> **WHAT TO WORK ON**: Echo the entries below from the start through the line that contains "[x=122, y=760]", including that line.

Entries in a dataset
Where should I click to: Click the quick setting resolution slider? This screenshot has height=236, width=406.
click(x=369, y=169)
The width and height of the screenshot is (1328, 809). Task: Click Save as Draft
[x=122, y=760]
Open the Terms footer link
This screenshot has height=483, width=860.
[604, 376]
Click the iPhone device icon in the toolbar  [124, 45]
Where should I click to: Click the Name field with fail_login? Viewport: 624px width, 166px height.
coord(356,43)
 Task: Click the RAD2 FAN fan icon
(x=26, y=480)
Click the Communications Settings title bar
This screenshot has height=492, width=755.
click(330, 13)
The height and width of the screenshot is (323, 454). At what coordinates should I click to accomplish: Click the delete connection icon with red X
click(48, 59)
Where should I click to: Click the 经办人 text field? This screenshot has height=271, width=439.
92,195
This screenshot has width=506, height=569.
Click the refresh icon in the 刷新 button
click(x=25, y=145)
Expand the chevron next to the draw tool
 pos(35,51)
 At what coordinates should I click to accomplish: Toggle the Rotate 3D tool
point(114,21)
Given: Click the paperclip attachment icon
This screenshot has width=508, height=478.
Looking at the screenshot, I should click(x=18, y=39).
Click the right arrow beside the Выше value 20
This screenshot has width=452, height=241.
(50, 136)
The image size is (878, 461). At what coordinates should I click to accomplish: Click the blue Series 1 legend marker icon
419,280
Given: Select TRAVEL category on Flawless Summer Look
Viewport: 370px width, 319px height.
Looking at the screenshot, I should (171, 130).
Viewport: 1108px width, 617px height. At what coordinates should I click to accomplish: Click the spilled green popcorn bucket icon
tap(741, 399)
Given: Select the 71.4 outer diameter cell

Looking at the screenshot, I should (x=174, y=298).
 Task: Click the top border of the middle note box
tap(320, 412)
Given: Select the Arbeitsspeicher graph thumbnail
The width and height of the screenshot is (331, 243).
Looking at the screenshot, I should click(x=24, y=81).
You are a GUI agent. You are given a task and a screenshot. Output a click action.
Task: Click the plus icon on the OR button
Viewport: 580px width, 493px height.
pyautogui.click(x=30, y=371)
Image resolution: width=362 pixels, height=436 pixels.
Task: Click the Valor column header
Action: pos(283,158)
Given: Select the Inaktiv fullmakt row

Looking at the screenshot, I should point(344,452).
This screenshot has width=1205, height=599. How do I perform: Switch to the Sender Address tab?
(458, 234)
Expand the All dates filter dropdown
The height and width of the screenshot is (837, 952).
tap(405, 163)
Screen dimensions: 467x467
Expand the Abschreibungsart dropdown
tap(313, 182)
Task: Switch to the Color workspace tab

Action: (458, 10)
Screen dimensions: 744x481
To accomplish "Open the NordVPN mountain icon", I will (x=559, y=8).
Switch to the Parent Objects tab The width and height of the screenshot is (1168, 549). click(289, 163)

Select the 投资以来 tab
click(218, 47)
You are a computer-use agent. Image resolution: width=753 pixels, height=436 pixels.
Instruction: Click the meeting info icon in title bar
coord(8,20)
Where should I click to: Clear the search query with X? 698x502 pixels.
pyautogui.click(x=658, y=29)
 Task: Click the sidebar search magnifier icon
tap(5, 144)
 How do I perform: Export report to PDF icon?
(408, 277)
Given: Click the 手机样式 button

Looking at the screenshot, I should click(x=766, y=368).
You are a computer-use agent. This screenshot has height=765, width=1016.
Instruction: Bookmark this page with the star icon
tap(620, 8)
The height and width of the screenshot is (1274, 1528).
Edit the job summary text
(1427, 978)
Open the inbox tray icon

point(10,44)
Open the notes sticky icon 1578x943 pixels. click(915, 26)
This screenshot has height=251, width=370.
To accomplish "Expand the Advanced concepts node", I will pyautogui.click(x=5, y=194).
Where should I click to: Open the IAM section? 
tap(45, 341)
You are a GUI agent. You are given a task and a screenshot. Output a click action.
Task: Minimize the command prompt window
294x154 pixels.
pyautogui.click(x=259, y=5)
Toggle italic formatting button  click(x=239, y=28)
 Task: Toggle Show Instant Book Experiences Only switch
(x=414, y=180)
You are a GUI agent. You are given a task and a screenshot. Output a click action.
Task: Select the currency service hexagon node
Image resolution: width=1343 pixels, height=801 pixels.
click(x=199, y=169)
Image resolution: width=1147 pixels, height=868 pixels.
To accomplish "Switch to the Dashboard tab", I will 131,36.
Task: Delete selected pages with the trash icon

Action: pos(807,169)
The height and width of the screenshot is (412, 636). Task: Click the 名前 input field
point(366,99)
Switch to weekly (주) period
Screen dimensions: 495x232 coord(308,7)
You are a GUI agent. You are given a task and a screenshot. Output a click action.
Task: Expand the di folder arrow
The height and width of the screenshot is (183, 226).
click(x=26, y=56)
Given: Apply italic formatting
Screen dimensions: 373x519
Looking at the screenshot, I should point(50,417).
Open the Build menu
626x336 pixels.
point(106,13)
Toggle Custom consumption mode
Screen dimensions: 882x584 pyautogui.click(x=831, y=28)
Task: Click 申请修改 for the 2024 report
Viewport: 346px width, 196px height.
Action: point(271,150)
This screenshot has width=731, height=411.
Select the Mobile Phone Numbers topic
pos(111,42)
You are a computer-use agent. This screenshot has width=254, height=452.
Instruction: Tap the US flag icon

> **SOLUTION TO THE PROBLEM**:
Where should I click to: Click the quick setting resolution slider? This screenshot has height=236, width=406.
click(x=369, y=169)
The width and height of the screenshot is (1328, 809). Task: Click Save as Draft
[x=122, y=760]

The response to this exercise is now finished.